What makes his images even more powerful is that many of them touch upon emotions that we all have felt at one point or another in our own lives. While one may skip over or dismiss several of his images, it is almost certain that sooner or later, the viewer will stop to reflect: “I have felt that. I understand that look.” The words written on the photograph by Michals only solidify this process, and instead of being left to wonder the artist’s intentions, we are left reflecting on our own life and the idea that we are not alone. That is powerful photography.

Tuesday, February 10, 2009

In the Beginning There was Impressionism

Manet Lemon

I took a modern art history class in high school that began with the Impressionist movement. The teacher argued that the Impressionist movement was responsible for modern art, as we know it. The Impressionists such as Manet, Monet, Degas, and Camille Pissarro were the catalyst for the creative drive that fueled Dadaism, Surrealism, Abstract Expressionism, Pop Art, Minimalism, etc. At the time I was skeptical, because I did not understand how Impressionism could be so far reaching and all encompassing. It took several more art theory and modern art history classes before I was convinced.

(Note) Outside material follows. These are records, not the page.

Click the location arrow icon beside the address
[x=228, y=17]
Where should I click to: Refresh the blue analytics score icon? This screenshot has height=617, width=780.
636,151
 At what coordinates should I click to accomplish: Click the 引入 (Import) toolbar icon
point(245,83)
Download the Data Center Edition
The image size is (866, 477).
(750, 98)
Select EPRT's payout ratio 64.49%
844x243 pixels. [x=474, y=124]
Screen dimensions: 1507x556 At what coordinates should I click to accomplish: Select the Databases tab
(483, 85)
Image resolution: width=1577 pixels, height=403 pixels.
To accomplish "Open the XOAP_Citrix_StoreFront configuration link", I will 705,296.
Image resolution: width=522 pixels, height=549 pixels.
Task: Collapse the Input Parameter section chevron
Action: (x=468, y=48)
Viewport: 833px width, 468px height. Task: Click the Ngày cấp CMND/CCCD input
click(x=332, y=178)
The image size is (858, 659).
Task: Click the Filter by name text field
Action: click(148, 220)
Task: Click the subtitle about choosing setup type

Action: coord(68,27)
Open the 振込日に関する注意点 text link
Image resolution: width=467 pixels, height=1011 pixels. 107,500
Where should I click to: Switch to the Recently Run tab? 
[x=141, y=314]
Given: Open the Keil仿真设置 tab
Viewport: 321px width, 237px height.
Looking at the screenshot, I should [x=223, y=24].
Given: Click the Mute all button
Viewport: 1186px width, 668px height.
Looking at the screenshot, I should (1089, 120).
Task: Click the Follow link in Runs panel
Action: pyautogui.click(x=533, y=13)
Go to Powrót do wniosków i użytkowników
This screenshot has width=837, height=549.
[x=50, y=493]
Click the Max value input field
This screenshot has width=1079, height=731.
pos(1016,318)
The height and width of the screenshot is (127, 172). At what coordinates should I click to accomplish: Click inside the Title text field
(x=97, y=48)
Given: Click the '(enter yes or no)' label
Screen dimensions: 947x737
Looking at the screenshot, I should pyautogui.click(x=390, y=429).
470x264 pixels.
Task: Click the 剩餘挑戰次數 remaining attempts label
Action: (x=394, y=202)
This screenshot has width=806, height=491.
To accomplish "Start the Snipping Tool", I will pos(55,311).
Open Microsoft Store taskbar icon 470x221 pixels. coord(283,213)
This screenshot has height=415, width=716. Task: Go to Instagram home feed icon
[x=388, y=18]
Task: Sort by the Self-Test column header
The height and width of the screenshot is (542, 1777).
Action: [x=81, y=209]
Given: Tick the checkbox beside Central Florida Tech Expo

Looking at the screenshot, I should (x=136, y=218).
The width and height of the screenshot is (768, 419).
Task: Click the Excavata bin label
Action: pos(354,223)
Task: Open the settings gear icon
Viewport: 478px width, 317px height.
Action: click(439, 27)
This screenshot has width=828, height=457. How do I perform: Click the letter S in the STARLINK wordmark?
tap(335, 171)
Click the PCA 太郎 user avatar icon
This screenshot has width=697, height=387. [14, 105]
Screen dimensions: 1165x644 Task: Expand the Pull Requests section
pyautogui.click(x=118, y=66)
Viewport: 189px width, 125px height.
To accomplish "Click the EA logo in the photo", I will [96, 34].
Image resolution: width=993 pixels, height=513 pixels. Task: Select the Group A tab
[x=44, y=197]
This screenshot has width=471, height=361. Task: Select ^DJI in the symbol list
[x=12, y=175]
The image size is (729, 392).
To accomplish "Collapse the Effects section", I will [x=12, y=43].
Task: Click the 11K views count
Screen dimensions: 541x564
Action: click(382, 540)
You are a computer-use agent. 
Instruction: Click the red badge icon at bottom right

Let us briefly examine the traits of Impressionist painting as I have come to see them. Impressionism is most importantly the study of light. Light defines all objects and subjects in the painting; lines are rarely or never used at all. Impressionism is the bold use of color. Unmixed color is common, and the hue of color is often times exaggerated. The use of black pigment is discouraged and shadows are often times colorful. The hand of the artist is emphasized. Brushstrokes are brash and blending is often times completed through the eye. Color theory is critical. Placing blue next to orange will cause the eye to blend the colors into a neutral gray.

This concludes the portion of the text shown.